_Stated goal:_
Update the lines of the data running from the line containing "This screenshot has height=790, width=1186." through the line containing "(x=901, y=170)", inclusive, replacing "purple" with "violet". Reproduce only those lines, with everything else unchanged.

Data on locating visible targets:

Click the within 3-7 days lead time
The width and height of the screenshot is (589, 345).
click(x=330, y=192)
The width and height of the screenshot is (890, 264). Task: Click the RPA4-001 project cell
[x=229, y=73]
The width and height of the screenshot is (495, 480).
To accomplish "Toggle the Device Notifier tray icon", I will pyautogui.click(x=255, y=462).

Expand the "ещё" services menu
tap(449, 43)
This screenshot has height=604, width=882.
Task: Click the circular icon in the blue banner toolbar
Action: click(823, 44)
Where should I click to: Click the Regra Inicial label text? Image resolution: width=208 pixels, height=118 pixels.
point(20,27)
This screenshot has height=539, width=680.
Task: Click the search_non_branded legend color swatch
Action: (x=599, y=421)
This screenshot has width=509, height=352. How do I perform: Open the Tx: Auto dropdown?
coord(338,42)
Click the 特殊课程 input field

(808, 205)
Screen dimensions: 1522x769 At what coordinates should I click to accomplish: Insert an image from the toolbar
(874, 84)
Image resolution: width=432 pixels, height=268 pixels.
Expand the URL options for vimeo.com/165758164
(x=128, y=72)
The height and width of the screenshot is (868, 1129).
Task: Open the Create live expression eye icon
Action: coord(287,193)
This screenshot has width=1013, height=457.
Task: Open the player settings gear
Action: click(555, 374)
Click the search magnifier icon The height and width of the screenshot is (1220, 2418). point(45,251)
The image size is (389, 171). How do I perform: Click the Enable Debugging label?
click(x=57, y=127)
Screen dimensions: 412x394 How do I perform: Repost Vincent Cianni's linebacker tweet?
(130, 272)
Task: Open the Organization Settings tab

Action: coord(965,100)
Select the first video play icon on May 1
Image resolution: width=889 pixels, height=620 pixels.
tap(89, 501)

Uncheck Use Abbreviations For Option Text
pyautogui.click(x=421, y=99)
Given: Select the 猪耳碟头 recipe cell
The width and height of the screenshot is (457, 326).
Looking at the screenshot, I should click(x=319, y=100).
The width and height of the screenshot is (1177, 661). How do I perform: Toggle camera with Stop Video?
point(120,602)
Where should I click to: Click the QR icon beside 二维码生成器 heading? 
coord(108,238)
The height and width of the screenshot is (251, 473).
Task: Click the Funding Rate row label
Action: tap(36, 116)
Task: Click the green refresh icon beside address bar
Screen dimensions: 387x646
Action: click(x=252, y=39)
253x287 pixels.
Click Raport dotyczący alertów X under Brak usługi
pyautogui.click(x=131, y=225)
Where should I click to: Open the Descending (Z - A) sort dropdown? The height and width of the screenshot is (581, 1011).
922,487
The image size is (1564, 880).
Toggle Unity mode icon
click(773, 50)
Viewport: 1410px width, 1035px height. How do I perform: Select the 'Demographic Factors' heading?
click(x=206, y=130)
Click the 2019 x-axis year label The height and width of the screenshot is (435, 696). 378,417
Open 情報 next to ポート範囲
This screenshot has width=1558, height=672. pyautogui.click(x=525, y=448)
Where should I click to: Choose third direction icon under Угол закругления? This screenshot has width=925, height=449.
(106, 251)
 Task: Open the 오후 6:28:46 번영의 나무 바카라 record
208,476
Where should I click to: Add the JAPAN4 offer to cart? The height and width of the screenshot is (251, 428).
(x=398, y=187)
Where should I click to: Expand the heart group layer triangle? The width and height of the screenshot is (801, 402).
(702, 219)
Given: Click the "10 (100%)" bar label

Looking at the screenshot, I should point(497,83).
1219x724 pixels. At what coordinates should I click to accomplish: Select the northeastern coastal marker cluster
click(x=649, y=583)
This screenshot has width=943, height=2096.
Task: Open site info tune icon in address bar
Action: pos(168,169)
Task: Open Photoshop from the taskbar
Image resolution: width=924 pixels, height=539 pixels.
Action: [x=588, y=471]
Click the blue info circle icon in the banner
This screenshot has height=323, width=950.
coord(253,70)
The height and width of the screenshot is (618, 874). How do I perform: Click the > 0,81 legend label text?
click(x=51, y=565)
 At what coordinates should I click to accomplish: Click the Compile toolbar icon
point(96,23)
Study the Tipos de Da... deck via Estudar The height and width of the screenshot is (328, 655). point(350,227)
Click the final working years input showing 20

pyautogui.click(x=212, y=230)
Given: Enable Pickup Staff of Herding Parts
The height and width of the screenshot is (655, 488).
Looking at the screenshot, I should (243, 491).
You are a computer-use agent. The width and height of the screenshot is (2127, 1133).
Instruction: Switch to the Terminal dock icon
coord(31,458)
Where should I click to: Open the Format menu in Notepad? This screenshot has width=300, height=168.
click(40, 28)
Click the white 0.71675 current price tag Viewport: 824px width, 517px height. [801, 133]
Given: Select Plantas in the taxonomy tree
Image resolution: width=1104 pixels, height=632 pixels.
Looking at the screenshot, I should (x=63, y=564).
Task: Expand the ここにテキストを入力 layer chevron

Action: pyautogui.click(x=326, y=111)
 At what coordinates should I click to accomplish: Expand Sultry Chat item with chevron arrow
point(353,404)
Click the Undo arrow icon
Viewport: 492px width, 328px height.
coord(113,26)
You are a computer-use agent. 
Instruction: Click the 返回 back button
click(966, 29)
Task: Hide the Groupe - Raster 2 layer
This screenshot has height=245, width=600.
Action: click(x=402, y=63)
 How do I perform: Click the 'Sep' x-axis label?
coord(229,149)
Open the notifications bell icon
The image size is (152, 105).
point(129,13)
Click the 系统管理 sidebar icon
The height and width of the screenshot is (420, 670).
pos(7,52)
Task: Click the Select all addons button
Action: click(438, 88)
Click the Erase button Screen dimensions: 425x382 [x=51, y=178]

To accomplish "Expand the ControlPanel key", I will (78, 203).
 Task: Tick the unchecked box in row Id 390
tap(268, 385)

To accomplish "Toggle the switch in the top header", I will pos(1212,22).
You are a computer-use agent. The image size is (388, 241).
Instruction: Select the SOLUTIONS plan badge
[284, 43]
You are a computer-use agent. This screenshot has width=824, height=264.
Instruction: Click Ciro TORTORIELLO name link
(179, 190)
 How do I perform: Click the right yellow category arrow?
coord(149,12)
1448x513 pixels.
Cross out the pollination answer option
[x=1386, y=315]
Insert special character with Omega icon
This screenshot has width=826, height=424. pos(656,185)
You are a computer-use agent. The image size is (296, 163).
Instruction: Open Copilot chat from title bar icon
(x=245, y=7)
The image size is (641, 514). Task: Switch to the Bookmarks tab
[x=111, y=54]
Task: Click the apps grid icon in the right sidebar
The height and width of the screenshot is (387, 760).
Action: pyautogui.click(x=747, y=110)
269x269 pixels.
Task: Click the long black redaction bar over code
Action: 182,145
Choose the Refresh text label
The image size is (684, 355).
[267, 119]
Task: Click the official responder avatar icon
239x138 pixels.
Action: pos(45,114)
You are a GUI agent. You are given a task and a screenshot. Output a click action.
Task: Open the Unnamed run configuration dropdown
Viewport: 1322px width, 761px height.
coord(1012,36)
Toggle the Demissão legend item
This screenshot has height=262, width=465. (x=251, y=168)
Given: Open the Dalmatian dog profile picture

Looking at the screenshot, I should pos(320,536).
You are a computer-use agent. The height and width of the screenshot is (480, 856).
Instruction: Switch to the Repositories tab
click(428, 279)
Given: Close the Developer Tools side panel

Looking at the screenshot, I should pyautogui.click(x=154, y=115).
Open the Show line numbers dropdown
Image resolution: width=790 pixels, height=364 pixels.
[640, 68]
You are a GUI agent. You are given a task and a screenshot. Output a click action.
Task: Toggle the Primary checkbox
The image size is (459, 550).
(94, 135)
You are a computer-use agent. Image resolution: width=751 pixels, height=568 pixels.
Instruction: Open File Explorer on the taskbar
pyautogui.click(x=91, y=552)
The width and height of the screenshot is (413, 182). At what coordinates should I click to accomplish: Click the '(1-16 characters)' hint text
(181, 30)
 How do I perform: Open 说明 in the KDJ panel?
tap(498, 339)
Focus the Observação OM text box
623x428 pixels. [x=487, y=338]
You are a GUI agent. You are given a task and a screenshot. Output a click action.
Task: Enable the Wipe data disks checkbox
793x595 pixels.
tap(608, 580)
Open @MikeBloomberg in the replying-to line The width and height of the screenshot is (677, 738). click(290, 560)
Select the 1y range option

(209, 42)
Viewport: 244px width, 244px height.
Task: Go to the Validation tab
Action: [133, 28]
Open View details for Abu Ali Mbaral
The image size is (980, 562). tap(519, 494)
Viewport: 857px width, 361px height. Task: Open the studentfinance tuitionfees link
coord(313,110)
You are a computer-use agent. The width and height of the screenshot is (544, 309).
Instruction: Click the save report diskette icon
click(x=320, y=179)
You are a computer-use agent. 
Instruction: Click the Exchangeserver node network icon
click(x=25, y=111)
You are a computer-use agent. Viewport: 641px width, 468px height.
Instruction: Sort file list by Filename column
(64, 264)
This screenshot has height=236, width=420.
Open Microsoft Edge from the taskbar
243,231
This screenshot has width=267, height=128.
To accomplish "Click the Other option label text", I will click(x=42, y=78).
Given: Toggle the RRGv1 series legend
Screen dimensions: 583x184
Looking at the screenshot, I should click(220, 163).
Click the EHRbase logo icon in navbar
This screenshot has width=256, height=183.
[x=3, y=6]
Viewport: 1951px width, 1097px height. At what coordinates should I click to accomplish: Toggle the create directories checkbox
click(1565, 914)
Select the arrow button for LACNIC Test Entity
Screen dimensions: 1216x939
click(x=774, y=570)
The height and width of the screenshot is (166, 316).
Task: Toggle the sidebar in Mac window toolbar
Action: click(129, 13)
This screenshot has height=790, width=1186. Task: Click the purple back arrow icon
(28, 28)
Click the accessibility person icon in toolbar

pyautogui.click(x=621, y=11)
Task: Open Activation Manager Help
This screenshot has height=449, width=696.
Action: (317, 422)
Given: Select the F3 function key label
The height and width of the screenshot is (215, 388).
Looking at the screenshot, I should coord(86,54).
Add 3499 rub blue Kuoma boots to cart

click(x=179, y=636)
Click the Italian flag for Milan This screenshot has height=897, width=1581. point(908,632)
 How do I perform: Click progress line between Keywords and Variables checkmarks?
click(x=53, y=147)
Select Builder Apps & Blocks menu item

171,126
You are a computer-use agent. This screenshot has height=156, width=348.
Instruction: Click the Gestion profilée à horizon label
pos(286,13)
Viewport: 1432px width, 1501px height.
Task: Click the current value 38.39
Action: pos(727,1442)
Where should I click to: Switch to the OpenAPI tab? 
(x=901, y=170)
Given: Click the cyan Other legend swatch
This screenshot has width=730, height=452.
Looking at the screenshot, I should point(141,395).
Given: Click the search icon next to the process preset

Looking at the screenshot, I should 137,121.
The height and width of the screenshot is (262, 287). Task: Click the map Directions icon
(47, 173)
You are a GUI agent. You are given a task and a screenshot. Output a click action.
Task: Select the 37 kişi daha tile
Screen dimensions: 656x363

_Answer to the task:_
This screenshot has height=790, width=1186. Task: Click the violet back arrow icon
(28, 28)
Click the accessibility person icon in toolbar

pyautogui.click(x=621, y=11)
Task: Open Activation Manager Help
This screenshot has height=449, width=696.
Action: (317, 422)
Given: Select the F3 function key label
The height and width of the screenshot is (215, 388).
Looking at the screenshot, I should coord(86,54).
Add 3499 rub blue Kuoma boots to cart

click(x=179, y=636)
Click the Italian flag for Milan This screenshot has height=897, width=1581. point(908,632)
 How do I perform: Click progress line between Keywords and Variables checkmarks?
click(x=53, y=147)
Select Builder Apps & Blocks menu item

171,126
You are a computer-use agent. This screenshot has height=156, width=348.
Instruction: Click the Gestion profilée à horizon label
pos(286,13)
Viewport: 1432px width, 1501px height.
Task: Click the current value 38.39
Action: pos(727,1442)
Where should I click to: Switch to the OpenAPI tab? 
(x=901, y=170)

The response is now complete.